- **EXERCISE BRIEF**
Express the lines running from the line containing "Task: Click the Maha Balloon Adventures logo" through the end of the records as a JSON list of strings, one string per line, with blank lines omitted. Leave the pictures out of your answer.

- **Pointing records for screenshots and pages**

------------------------------------------------------------------------

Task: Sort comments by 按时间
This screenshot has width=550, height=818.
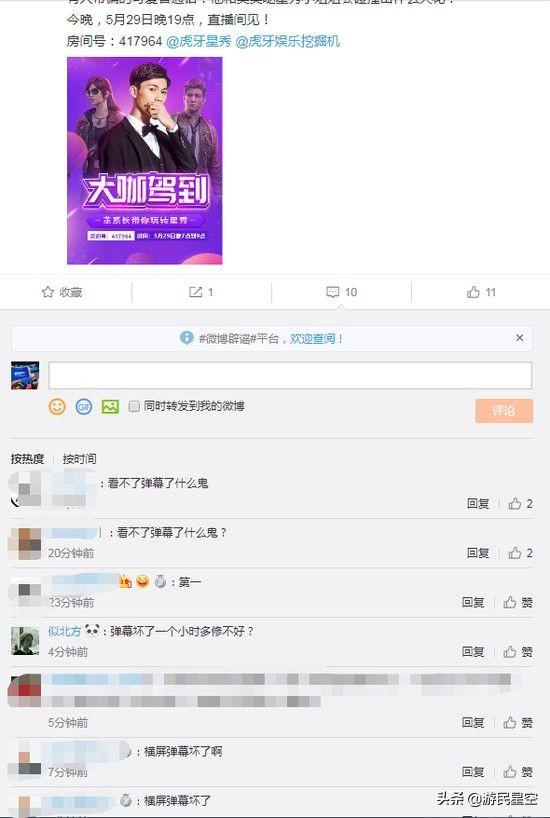Action: tap(79, 459)
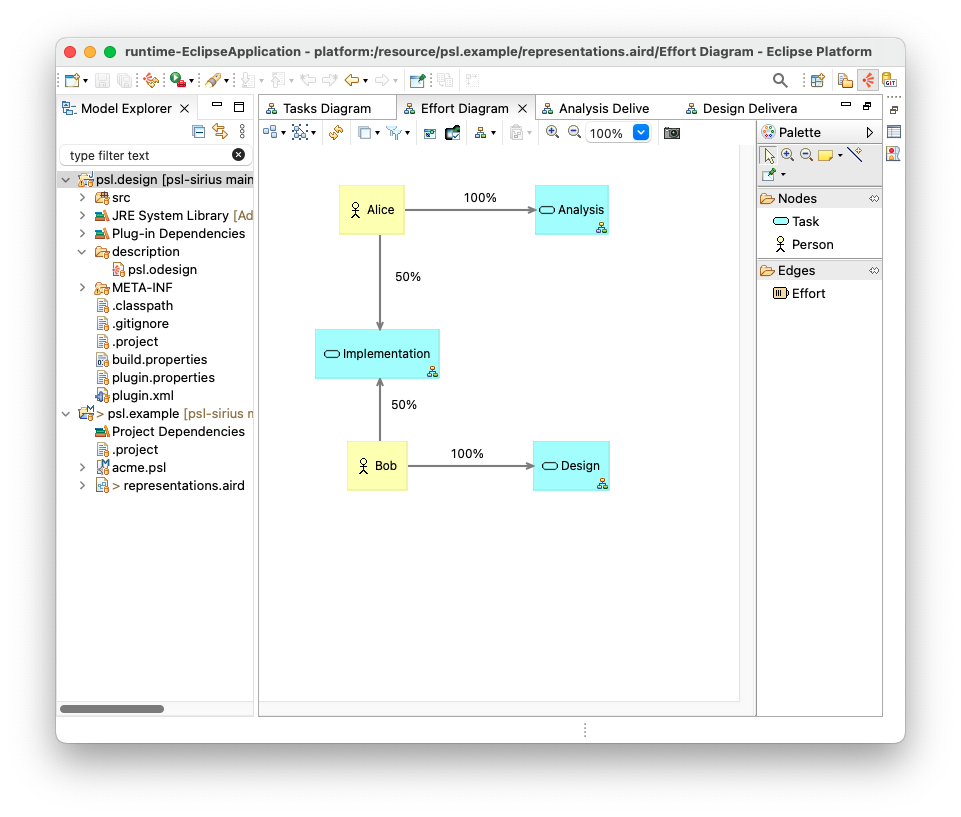Click zoom in icon in diagram toolbar
Image resolution: width=961 pixels, height=817 pixels.
pos(552,132)
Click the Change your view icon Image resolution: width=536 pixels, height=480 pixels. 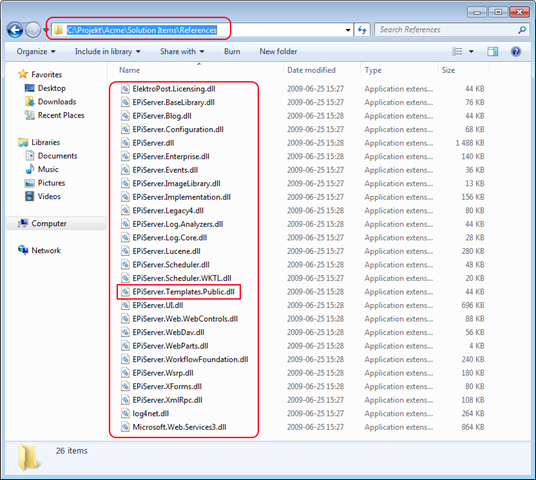[457, 52]
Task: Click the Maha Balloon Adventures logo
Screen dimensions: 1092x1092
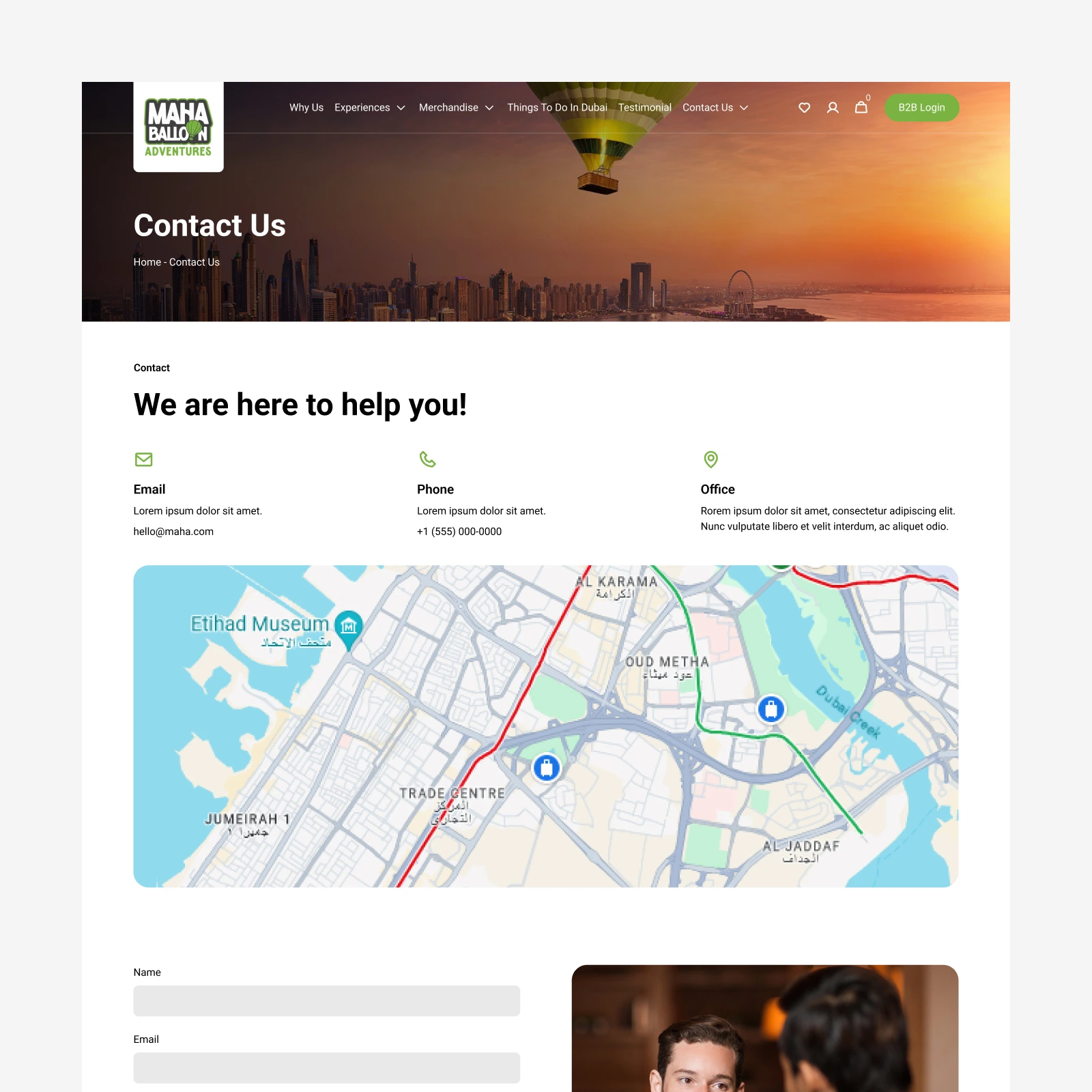Action: pos(178,127)
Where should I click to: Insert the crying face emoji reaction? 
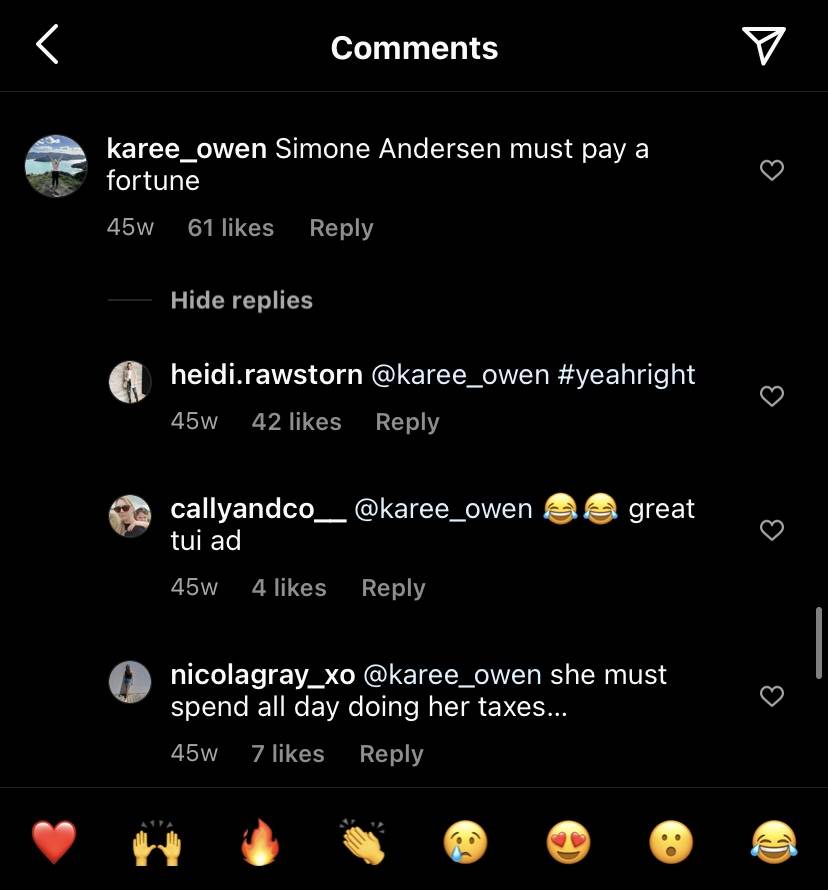click(x=465, y=842)
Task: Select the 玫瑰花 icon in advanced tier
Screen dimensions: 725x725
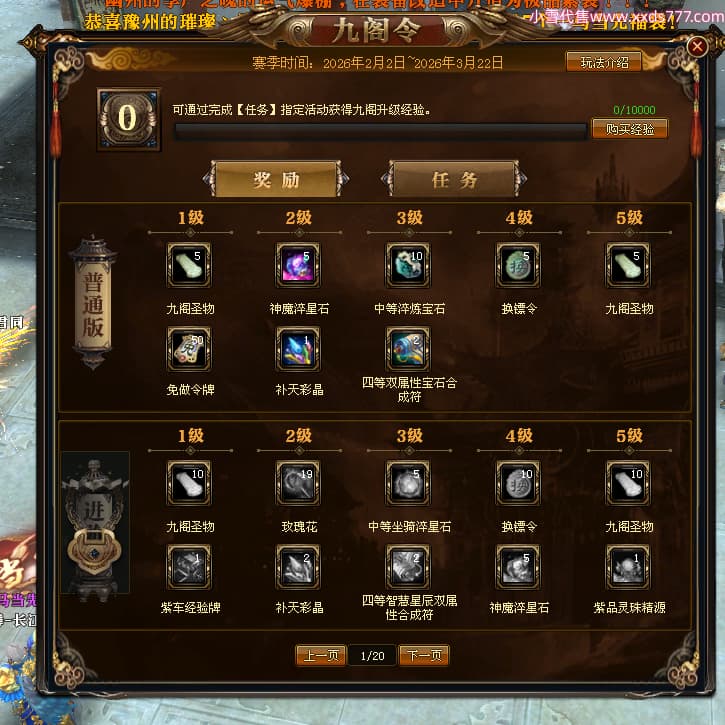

------------------------------------------------------------------------

- **ANSWER FOR THIS EXERCISE**
[
  "Task: Click the Maha Balloon Adventures logo",
  "Screen dimensions: 1092x1092",
  "Action: pos(178,127)",
  "Where should I click to: Insert the crying face emoji reaction? ",
  "click(x=465, y=842)",
  "Task: Select the 玫瑰花 icon in advanced tier",
  "Screen dimensions: 725x725"
]